Slashdot Mirror

← Back to Stories (view on slashdot.org)

Responsible Disclosure — 16 Opinions

Posted by ryuzaki0 on from the one-man's-meat dept.

An anonymous reader writes, "Disclosure. Just a word, but in the security field it is the root of progress, sharing knowledge and getting bugs fixed. SecurityFocus published an interesting collection of quotes about the best disclosure processes. The article features 11 big vendors, 2 buyers of vulnerabilities, and 3 independent researchers. What emerges is a subtle picture of the way vendors and researchers differ over how much elapsed time constitutes 'responsible.' Whereas vendors ask for unlimited patience, independent researchers look for a real commitment to develop a patch in a short time. Nice read." Wikipedia has an entry for "full disclosure" but none for "responsible disclosure."

2 of 87 comments (clear)

  1. If I were Microsoft by Lord+Ender · · Score: 5, Interesting

    If I were deciding policy for MS or any other big vendor, I would publish a "hush money" policy on security vulnerabilities.

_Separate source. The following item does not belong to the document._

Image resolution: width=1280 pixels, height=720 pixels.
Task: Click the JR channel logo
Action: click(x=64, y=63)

    Basically, it would go like this:

    "If you discover a vlunerability and report it only to us, when we eventually release the patch, we will give you credit for discovering it (what researchers really want), and we will give you $10,000. If you report it to anyone else before we release the patch, you will get no money and no credit."

    --
    A slashdotter who didn't build his own computer is like a Jedi who didn't build his own lightsaber.
  2. Re:Wikipedia by Anonymous Coward · · Score: 5, Interesting
    Wikipedia has an entry for "full disclosure" but none for "responsible disclosure."
    Seems like the one should just be a redirect to the other. Or, better yet, maybe "responsible disclosure" should redirect to "anonymous disclosure".

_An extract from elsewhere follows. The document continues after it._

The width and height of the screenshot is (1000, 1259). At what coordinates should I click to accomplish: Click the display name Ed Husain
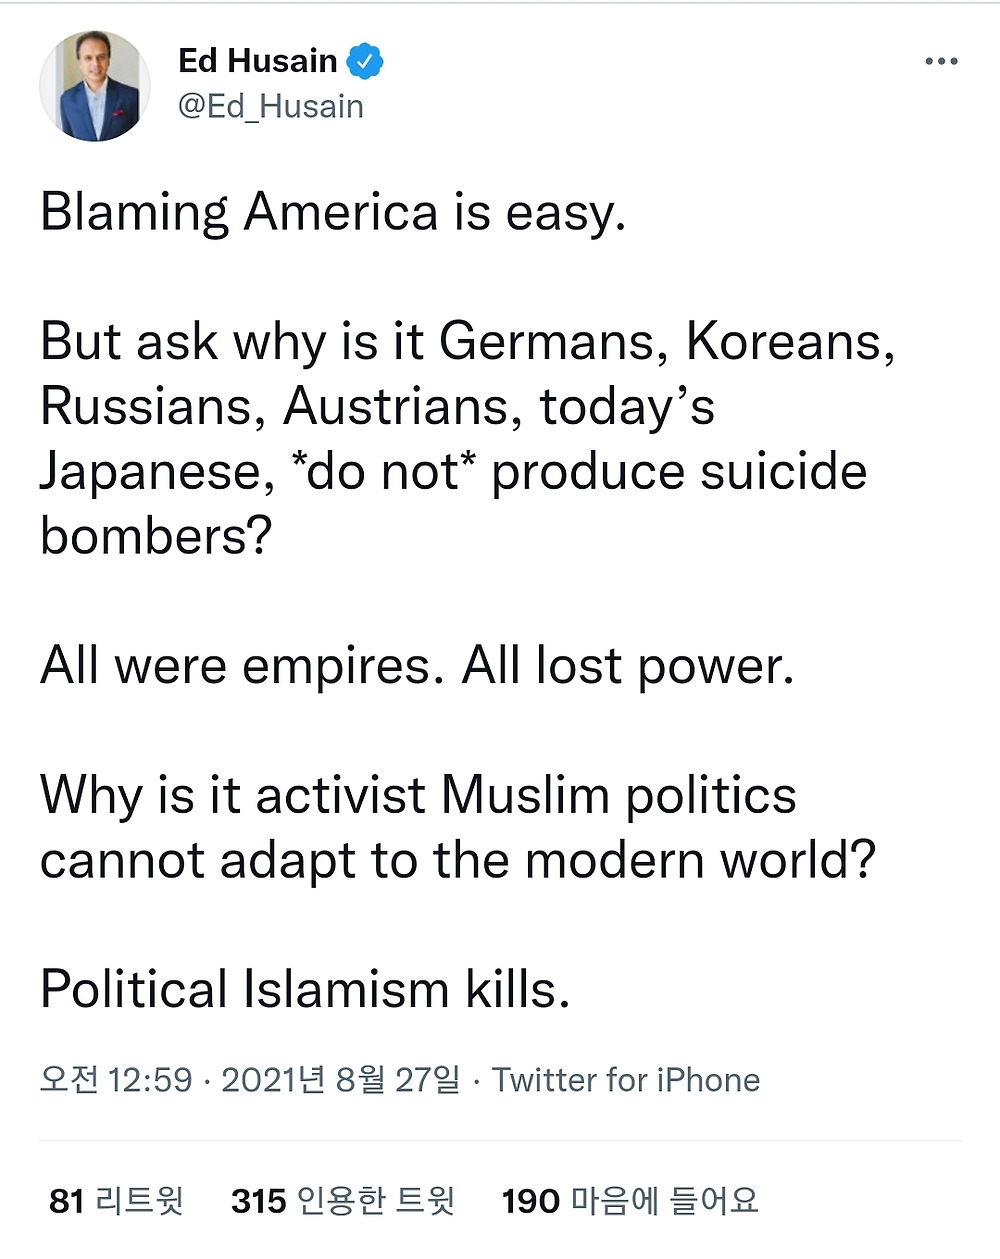pos(258,61)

    I attempted to get [multi-billion dollar company] to fix a gaping security hole that was well-known to persons using [their product] which has support & licensing fees upwards of $300,000 per year. Their response was to tell my management that I was a loose cannon and should be fired (luckily my management told them to get stuffed, but the hole still wasn't fixed).

    So I sent [multi-billion dollar company] an email from my infant daughter's email account (yes, I create accounts for my kids when they are born, shut up) informing them that the details of their security problem would be published on the bugtraq mailing list in two weeks, and attached a copy of what would be posted.

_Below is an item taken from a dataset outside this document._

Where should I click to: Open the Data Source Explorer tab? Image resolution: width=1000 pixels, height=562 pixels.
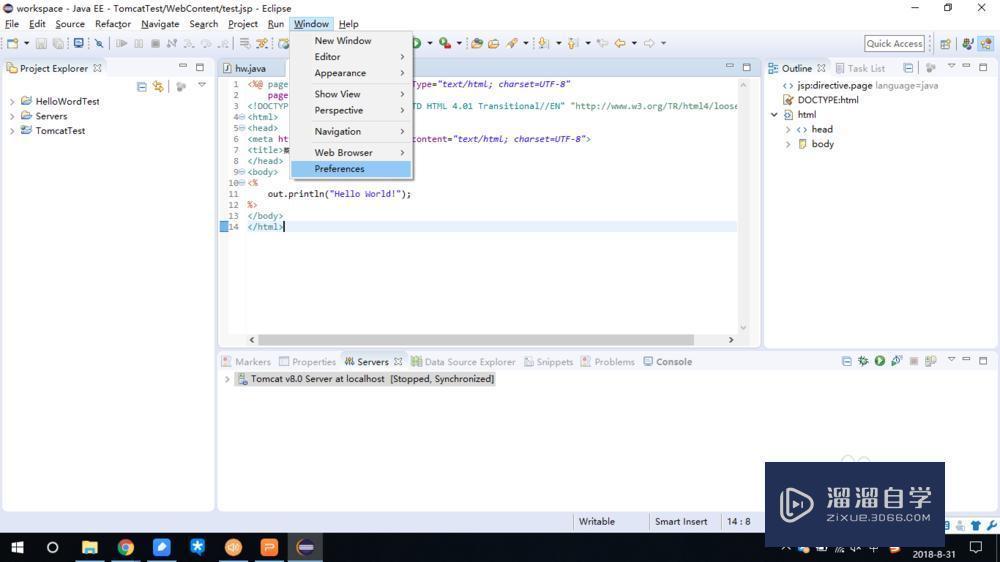pos(469,362)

    In less than 48 hours, I was contacted at the "postmaster" address for the email domain by [multi-billion dollar company] who informed me that we (the domain's registered in the name of a friend of mine, so there's no visible connection to me) were harboring an evil criminal hacker at [email address of my daughter] and that I needed to give them personal information about that user. I replied "oh, gee, thanks, that account belongs to a two-year old child, somebody must have hacked it, we are shutting that account off now, have a nice day".

    Three days later all customers of [multi-billion dollar company] got an urgent update that corrected the security flaw in [their product]. I never did post to bugtraq, because the point of the exercise was to get [multi-billion dollar company] to do what was best for both them and their customers, and that goal was achieved. I couldn't have made the threat, though, without the existence of anonymous full disclosure listservs.